● STATED PROBLEM
Can you repeat the lines below word for word, leaving the pictures out of your answer?

Rows from the dataset:
※ ※ ※
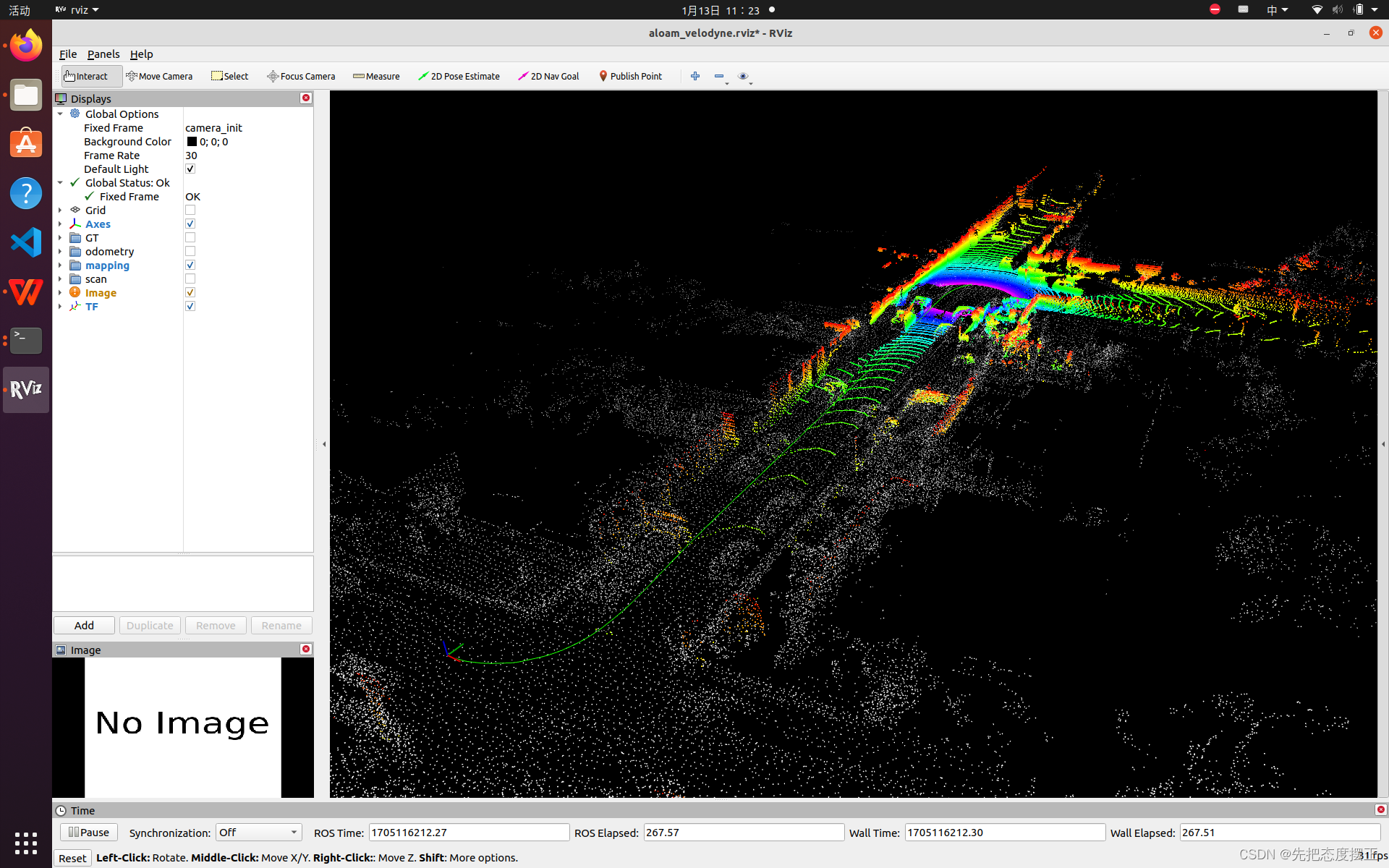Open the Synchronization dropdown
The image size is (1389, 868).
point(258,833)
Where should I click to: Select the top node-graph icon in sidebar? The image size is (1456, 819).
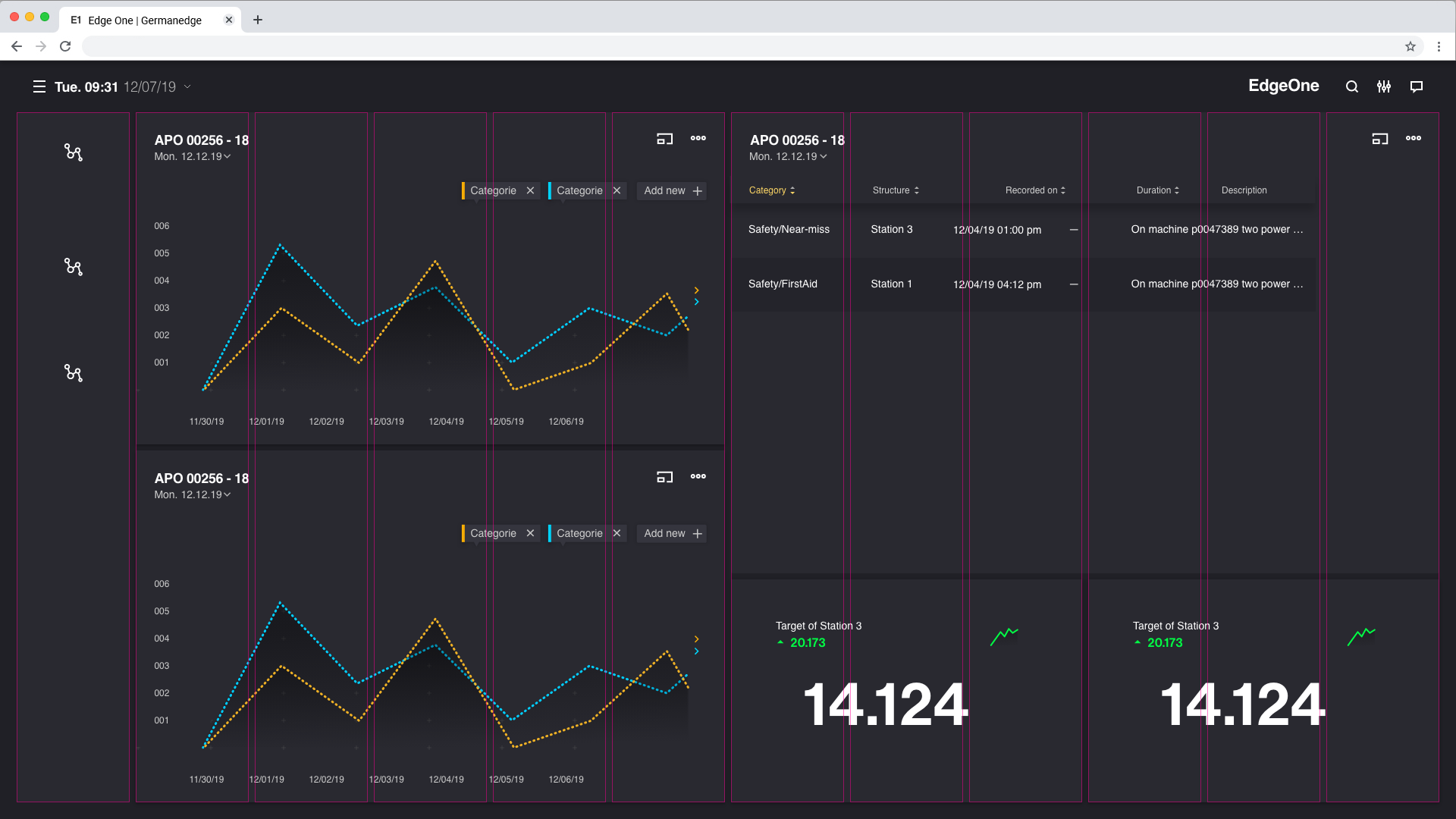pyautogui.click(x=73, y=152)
※ ※ ※
● THE RESPONSE
Open the Synchronization dropdown
The image size is (1389, 868).
point(258,833)
Where should I click to: Select the top node-graph icon in sidebar? The image size is (1456, 819).
pyautogui.click(x=73, y=152)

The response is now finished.